Training work and performance quantification

Training work (TW; in J) was calculated as the potential work developed during the training sessions using the following equation:

$$ \mathrm{TW}=\left(\mathrm{mload}+\mathrm{mrat}\right)\ast \mathrm{g}\ast \Delta \mathrm{h}\ast \mathrm{N} $$

where m is expressed in kg, g is the constant of the gravity on earth expressed in m.s− 2, Δh is the distance climbed in m, and N is the number of repetitions.
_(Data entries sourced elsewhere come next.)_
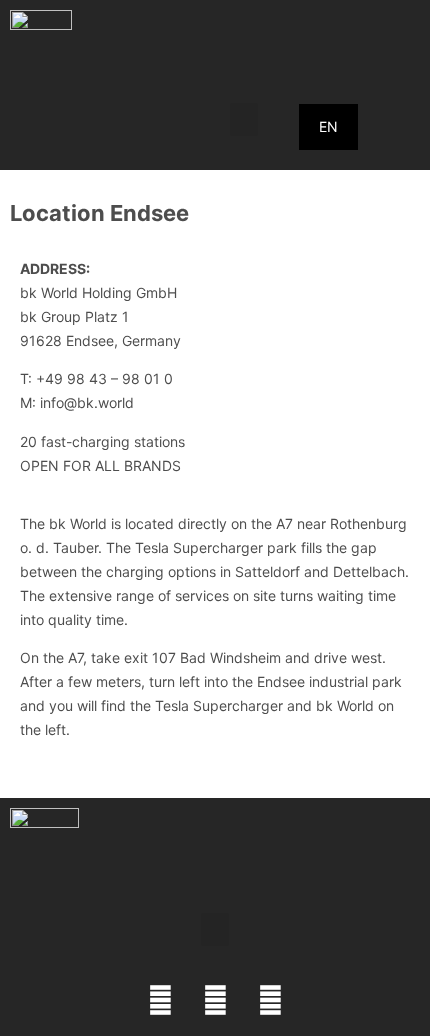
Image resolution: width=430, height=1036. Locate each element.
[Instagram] (215, 1001)
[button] (244, 119)
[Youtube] (270, 1001)
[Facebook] (160, 1001)
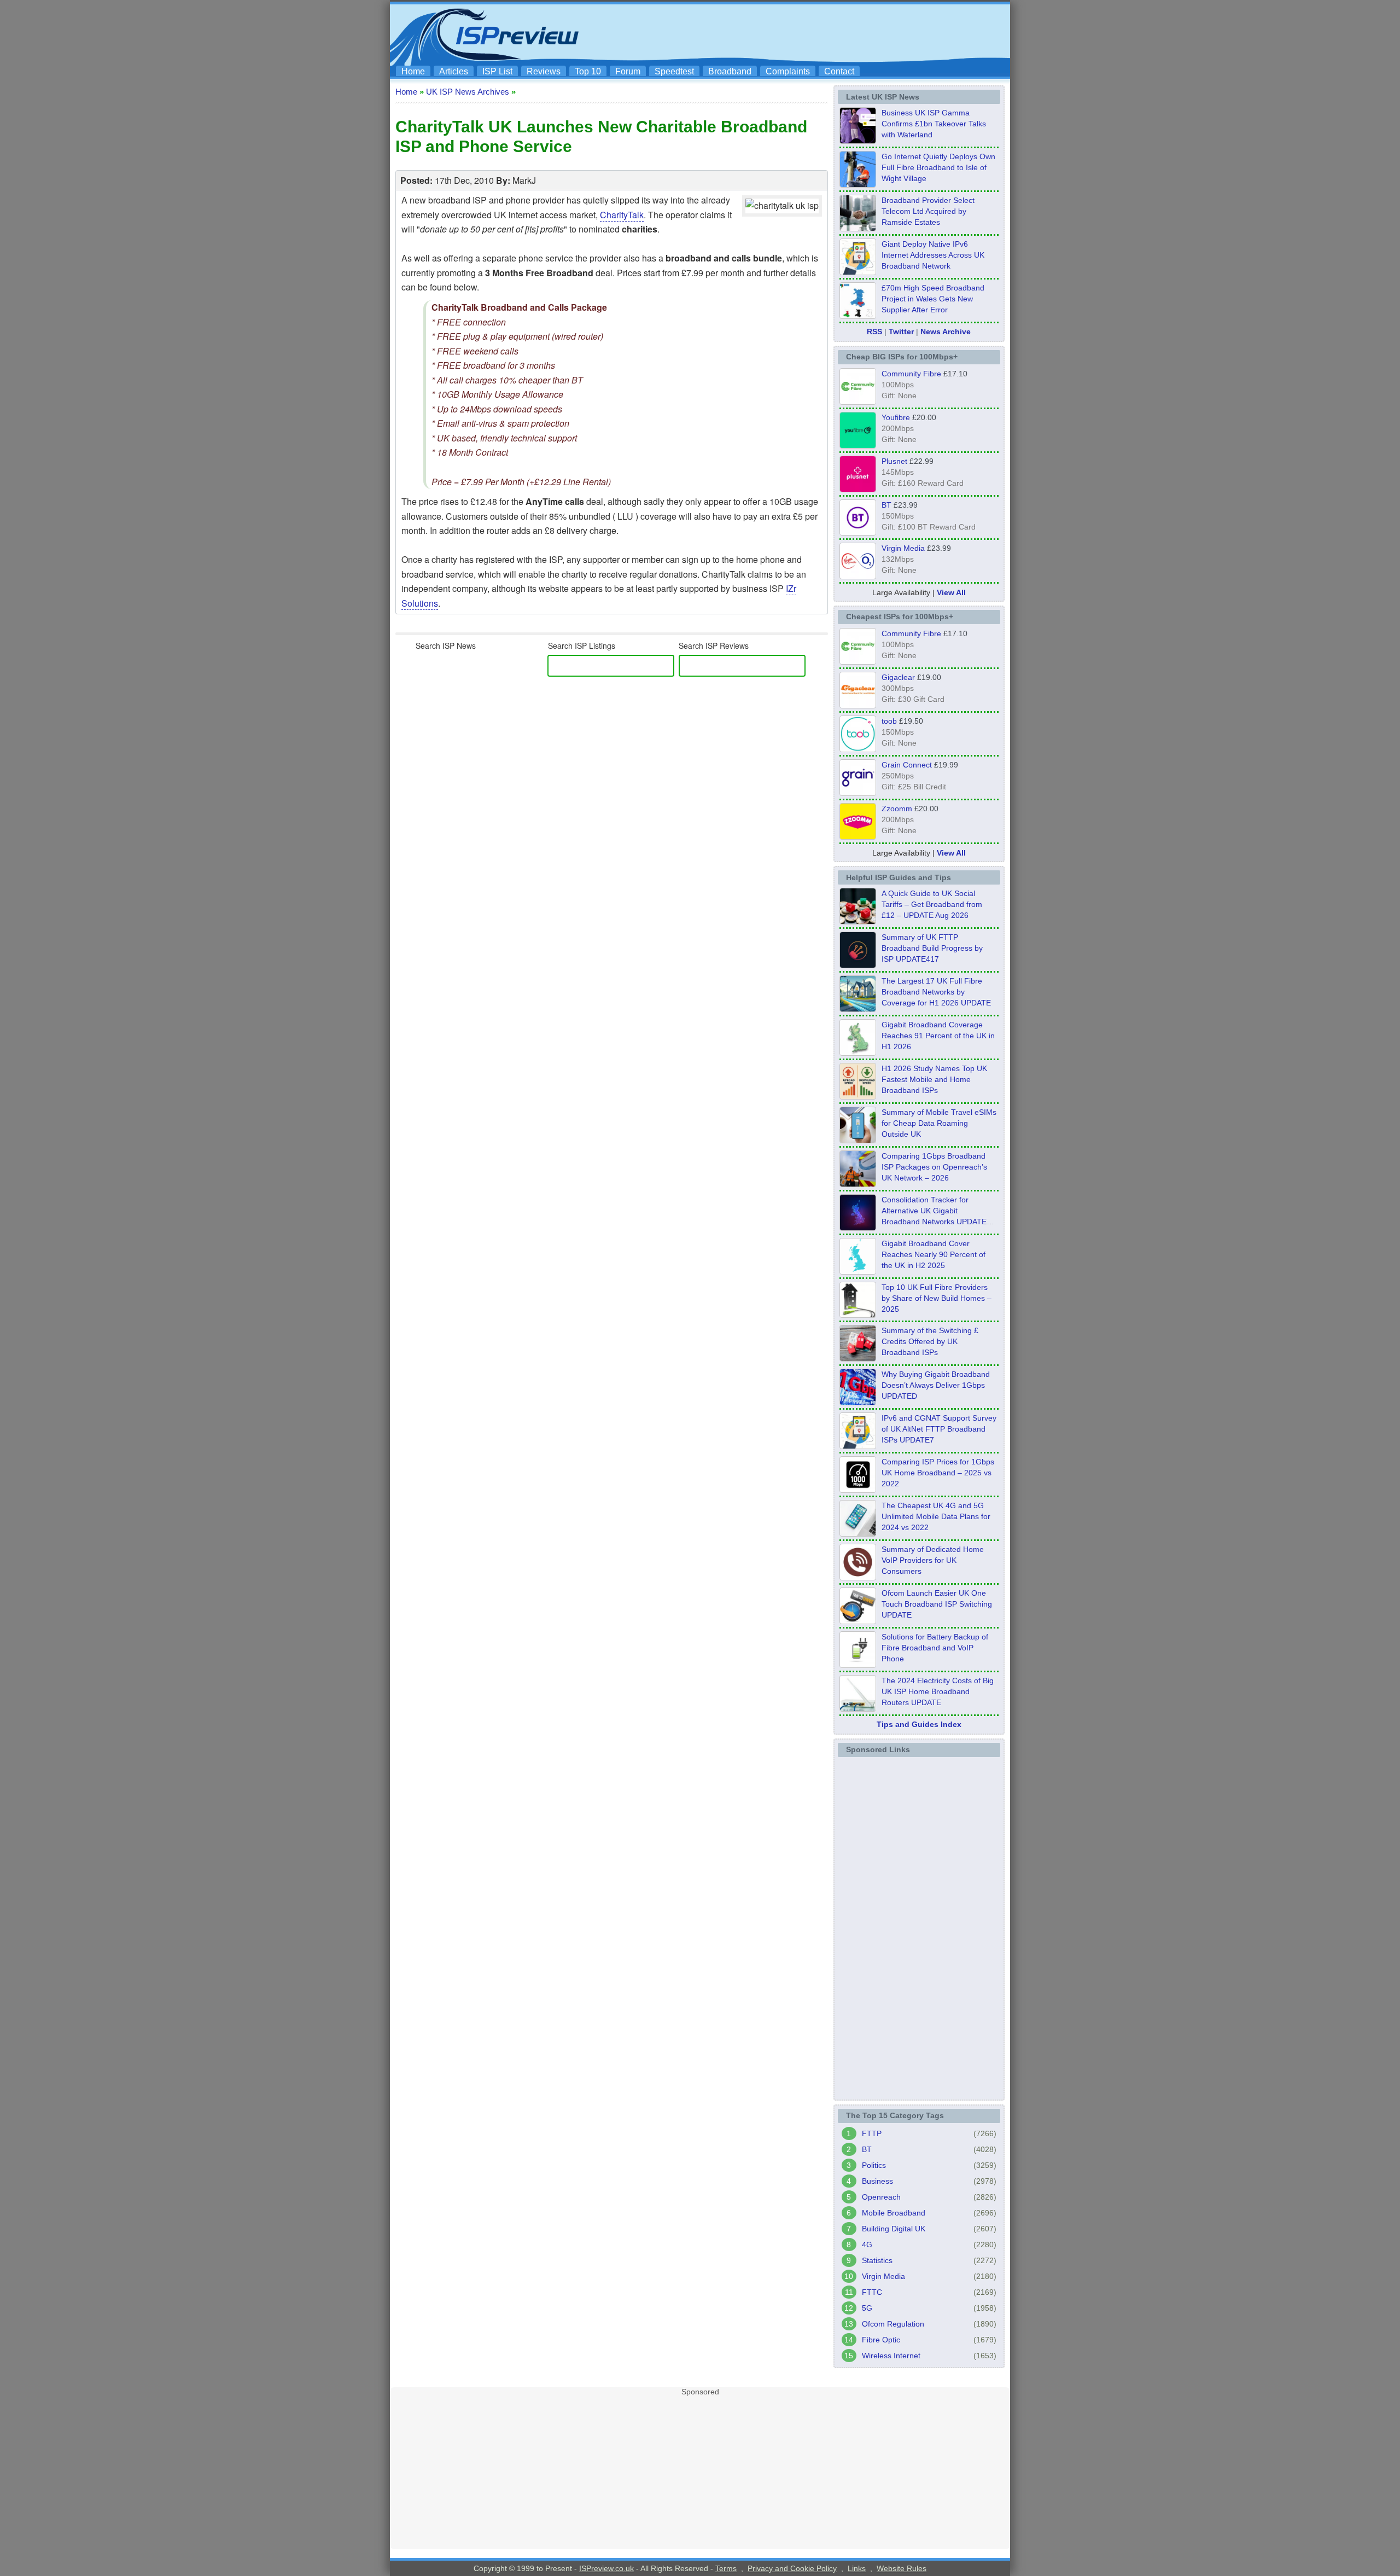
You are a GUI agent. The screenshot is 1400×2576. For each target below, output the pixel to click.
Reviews (544, 71)
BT (886, 505)
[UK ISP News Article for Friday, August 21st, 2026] (858, 184)
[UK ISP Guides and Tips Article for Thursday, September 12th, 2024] (858, 1620)
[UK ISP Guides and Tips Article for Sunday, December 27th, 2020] (858, 1402)
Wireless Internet (891, 2355)
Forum (627, 71)
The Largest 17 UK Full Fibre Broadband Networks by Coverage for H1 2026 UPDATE (936, 991)
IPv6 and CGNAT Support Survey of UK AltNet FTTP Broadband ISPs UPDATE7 (939, 1429)
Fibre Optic (881, 2339)
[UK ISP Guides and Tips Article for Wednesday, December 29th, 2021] (858, 1664)
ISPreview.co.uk (606, 2568)
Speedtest (674, 71)
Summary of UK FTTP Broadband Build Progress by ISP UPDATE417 (932, 948)
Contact (839, 71)
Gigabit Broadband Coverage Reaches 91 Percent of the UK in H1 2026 (938, 1035)
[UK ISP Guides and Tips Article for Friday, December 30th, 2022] (858, 1577)
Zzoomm (897, 808)
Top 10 (588, 71)
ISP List (497, 71)
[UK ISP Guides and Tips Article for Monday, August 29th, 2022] (858, 921)
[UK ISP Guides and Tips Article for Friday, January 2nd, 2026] (858, 1271)
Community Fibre (911, 373)
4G (867, 2244)
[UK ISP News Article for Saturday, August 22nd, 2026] (858, 140)
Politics (874, 2165)
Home (413, 71)
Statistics (877, 2260)
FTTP (872, 2133)
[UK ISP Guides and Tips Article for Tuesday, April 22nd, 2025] (858, 1358)
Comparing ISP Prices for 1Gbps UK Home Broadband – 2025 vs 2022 (938, 1472)
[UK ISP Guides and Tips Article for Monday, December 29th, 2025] (858, 1227)
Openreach (881, 2197)
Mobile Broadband (893, 2212)
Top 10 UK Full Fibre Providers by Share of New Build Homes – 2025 (936, 1298)
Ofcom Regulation (893, 2323)
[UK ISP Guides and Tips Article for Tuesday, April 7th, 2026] (858, 1183)
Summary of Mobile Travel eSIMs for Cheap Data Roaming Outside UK (939, 1123)
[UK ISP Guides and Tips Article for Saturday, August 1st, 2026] (858, 1008)
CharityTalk (622, 214)
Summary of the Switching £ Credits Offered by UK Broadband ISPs (930, 1341)
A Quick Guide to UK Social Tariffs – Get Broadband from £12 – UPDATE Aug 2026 (932, 904)
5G (867, 2308)
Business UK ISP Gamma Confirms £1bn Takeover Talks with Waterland (934, 123)
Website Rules (901, 2568)
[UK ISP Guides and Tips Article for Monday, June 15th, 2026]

Performance was represented by the mechanical power output over the entire climbing session, calculated as the work performed against gravity (TW) divided by the total climbing time (s) and expressed in W:

$$ \mathrm{Performance}=\mathrm{TW}/\mathrm{time}. $$

The increase in power between the beginning and the end of the training program was calculated as the difference between the mean performance values on the 3 last days and the 3 first days of the training program. The full protocol has been previously described [11].

One Repetition Maximum Test

On the last day of the experiment, the rats performed the one repetition maximum test (1-RM) to determine the maximal force a rat could produce after 19 training sessions; this value corresponds to the maximum load (additional load + body mass) that the animal could raise. The exercise consisted of climbing the ladder with progressively increasing loads (10% of BW increment), starting from 200% of body mass until failure, with a 5 min rest between each climb.

Muscle sampling

Between 72 h and 96 h after the end of the training program, muscles (right and left FDP, deltoid and biceps muscles) were harvested. The rats were euthanized by an intraperitoneal injection of pentobarbital (150 mg/kg). Muscles were weighed and immediately frozen in liquid nitrogen for biochemical studies. All samples were stored at − 80 °C.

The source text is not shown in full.